The Devil You Know: Is the Ways and Means Surprise Billing Proposal Actually Good for Doctors?
Throughout the surprise billing fight of the past 14 months, special interests have poured millions of dollars into lobbying and advertising to move the legislation in their direction. This is not surprising given that billions of dollars of taxpayer and consumer money are at stake. In one corner, health insurers, employers, and labor groups have urged Congress
to adopt a market-based automatic payment rate. Providers, including hospitals and physician groups, have pushed Congress instead to use an independent dispute resolution (IDR), or arbitration, process to settle bills.

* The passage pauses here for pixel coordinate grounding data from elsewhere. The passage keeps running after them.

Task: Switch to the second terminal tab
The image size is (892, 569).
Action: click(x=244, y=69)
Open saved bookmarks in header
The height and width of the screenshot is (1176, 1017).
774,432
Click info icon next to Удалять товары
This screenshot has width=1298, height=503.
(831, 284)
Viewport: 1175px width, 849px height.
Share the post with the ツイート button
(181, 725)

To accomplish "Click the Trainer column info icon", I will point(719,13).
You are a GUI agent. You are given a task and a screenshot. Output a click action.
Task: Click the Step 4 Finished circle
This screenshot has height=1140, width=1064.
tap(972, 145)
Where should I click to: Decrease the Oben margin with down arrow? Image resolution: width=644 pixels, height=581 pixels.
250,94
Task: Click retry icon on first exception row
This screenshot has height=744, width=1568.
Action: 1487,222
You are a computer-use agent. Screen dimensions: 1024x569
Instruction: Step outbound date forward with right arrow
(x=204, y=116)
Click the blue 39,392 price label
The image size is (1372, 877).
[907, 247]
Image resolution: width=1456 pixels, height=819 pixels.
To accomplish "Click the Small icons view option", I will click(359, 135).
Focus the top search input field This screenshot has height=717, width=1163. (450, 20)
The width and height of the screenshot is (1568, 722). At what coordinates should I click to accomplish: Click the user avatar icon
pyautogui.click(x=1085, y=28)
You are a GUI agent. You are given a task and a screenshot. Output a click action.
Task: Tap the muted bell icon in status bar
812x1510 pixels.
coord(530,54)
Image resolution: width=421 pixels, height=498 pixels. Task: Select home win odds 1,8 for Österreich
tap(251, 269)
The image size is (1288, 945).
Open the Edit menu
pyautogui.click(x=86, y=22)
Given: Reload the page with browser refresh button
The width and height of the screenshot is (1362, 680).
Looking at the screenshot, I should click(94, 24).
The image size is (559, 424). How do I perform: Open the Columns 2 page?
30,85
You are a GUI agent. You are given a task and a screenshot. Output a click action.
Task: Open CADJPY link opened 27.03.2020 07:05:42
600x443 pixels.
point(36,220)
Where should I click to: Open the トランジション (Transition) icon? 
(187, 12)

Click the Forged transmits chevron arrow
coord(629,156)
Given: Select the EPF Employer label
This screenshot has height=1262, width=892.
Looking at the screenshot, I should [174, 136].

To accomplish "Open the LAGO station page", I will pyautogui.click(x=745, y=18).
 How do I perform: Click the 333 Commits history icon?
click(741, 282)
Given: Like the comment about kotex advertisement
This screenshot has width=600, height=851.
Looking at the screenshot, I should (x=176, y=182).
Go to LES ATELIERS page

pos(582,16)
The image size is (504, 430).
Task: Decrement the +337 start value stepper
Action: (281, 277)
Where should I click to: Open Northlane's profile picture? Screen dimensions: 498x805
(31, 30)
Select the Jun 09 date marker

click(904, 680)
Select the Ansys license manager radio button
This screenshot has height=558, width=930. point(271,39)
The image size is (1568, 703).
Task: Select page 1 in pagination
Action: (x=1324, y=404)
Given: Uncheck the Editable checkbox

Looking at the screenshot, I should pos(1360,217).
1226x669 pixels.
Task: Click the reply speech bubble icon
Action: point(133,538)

For most of the debate, providers’ ambitions have been frustrated as two leading committees of jurisdiction
— the Senate Health, Education, Labor and Pensions (HELP) Committee and the House Energy and Commerce (E&C) Committee — marked up legislation that relies predominantly on the market-based automatic payment. In February, however, providers got the bill they were looking for — a proposal from the House Ways and Means (W&M) Committee that relies more heavily on arbitration. Many provider groups lined up in support of the W&M Committee bill. The same week, the Education and Labor (E&L) Committee marked up a bill that is substantially similar to the bill approved by the E&C Committee.
For more information on the differences between the various proposals, see our policy analysis, Comparing Federal Surprise Medical Bill Proposals: How Do Consumers and Families Fare in the Current Debate?
Yet a closer look at the W&M Committee package begs a critical question: Are health care providers really better off with the bill?